The Syrian military, which razed the site after the Israeli raid, said the complex was a regular military facility but refused to allow the Internatio­nal Atomic Energy Agency unrestrain­ed access, after the agency said the complex could have been a nuclear site.

The UN investigat­ion appears to have died down since the revolt against President Bashar Assad broke out in 2011, with the armed opposition increasing­ly capturing military sites in rural areas and on the edges of cities.

UN inspectors examined the site in June 2008 but Syrian authoritie­s has barred them access since.

Abu Laila said Scuds appear to have been fired from Kubar at rebel- held areas in the province of Homs to the west.

The complex, he said, had command and control links with loyalist troops in the city of Deir al-Zor, where Assad’s forces have been on the retreat and are now based mainly in and around the airport in the south of the city.

Footage showed fighters inspecting the site and one large missile inside a hangar. One fighter pointed to what he said were explosives placed under the missile to destroy it before attacking forces got to it.

Abu Hamza, a commander in the Jafaar al- Tayyar brigade, said in a YouTube video taken at Kubar that various rebel groups, including the al-Qaida-linked alNusra front, took part the operation and that UN inspectors were welcome to come and survey the site.

In the past few months, opposition fighters have captured large swathes of the province of Deir al-Zor, a Sunni desert oil producing region that borders Iraq, including most of a highway along the Euphrates leading to Kubar.

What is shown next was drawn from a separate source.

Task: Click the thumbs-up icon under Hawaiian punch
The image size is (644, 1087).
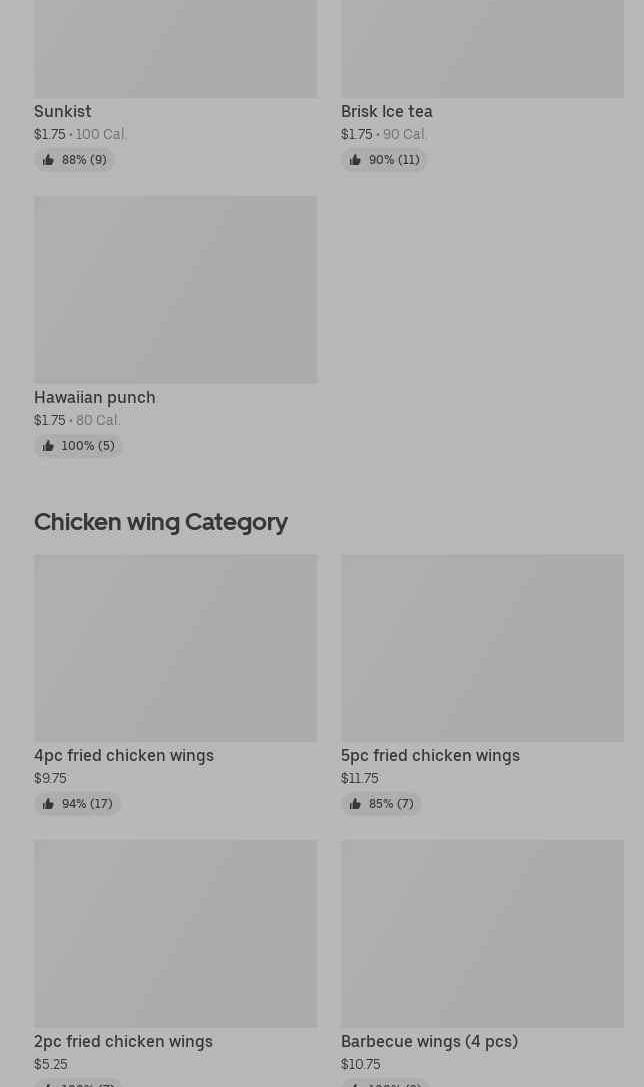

The province is far from the Assad’s main military supply bases on the coast and in Damascus. Longtime alliances between Assad’s minority Alawite sect and Sunni tribes in Deir al-Zor have also largely collapsed since the revolt.

But Assad’s forces remain entrenched in the south of the city of Deir al-Zor and armed convoys guarded by helicopter­s still reach the city from the city of Palmyra to the southwest, according to opposition sources.